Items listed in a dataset

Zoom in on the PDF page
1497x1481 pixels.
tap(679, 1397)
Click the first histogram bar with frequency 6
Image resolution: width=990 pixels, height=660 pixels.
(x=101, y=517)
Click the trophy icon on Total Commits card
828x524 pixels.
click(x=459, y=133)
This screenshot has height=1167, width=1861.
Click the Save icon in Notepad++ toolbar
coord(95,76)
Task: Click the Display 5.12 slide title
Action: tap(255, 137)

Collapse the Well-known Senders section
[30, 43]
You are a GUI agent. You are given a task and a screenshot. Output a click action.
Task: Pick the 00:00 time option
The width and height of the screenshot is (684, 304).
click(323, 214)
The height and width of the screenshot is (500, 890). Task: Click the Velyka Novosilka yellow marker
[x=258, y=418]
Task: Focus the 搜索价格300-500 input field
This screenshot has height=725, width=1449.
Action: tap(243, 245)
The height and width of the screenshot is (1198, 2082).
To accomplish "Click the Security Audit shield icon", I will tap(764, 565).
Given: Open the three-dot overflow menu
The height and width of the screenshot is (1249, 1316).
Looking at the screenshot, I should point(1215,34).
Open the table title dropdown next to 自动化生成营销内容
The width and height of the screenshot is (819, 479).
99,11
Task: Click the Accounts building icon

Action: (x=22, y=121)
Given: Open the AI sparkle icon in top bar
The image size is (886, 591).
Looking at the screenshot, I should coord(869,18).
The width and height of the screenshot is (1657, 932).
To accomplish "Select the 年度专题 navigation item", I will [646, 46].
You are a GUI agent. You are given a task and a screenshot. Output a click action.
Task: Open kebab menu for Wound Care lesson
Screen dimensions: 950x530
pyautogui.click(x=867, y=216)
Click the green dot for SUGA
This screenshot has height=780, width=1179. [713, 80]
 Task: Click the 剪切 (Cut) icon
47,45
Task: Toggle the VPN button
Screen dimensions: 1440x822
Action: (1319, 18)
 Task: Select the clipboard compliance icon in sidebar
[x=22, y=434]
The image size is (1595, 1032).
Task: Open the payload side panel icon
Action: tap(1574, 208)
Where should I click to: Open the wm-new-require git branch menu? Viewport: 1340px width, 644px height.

**Aim of the task:** Write out each record exactly, without addition or omission.

**Reply:**
Zoom in on the PDF page
1497x1481 pixels.
tap(679, 1397)
Click the first histogram bar with frequency 6
Image resolution: width=990 pixels, height=660 pixels.
(x=101, y=517)
Click the trophy icon on Total Commits card
828x524 pixels.
click(x=459, y=133)
This screenshot has height=1167, width=1861.
Click the Save icon in Notepad++ toolbar
coord(95,76)
Task: Click the Display 5.12 slide title
Action: tap(255, 137)

Collapse the Well-known Senders section
[30, 43]
You are a GUI agent. You are given a task and a screenshot. Output a click action.
Task: Pick the 00:00 time option
The width and height of the screenshot is (684, 304).
click(323, 214)
The height and width of the screenshot is (500, 890). Task: Click the Velyka Novosilka yellow marker
[x=258, y=418]
Task: Focus the 搜索价格300-500 input field
This screenshot has height=725, width=1449.
Action: tap(243, 245)
The height and width of the screenshot is (1198, 2082).
To accomplish "Click the Security Audit shield icon", I will tap(764, 565).
Given: Open the three-dot overflow menu
The height and width of the screenshot is (1249, 1316).
Looking at the screenshot, I should point(1215,34).
Open the table title dropdown next to 自动化生成营销内容
The width and height of the screenshot is (819, 479).
99,11
Task: Click the Accounts building icon

Action: (x=22, y=121)
Given: Open the AI sparkle icon in top bar
The image size is (886, 591).
Looking at the screenshot, I should coord(869,18).
The width and height of the screenshot is (1657, 932).
To accomplish "Select the 年度专题 navigation item", I will [646, 46].
You are a GUI agent. You are given a task and a screenshot. Output a click action.
Task: Open kebab menu for Wound Care lesson
Screen dimensions: 950x530
pyautogui.click(x=867, y=216)
Click the green dot for SUGA
This screenshot has height=780, width=1179. [713, 80]
 Task: Click the 剪切 (Cut) icon
47,45
Task: Toggle the VPN button
Screen dimensions: 1440x822
Action: (1319, 18)
 Task: Select the clipboard compliance icon in sidebar
[x=22, y=434]
The image size is (1595, 1032).
Task: Open the payload side panel icon
Action: tap(1574, 208)
Where should I click to: Open the wm-new-require git branch menu? Viewport: 1340px width, 644px height.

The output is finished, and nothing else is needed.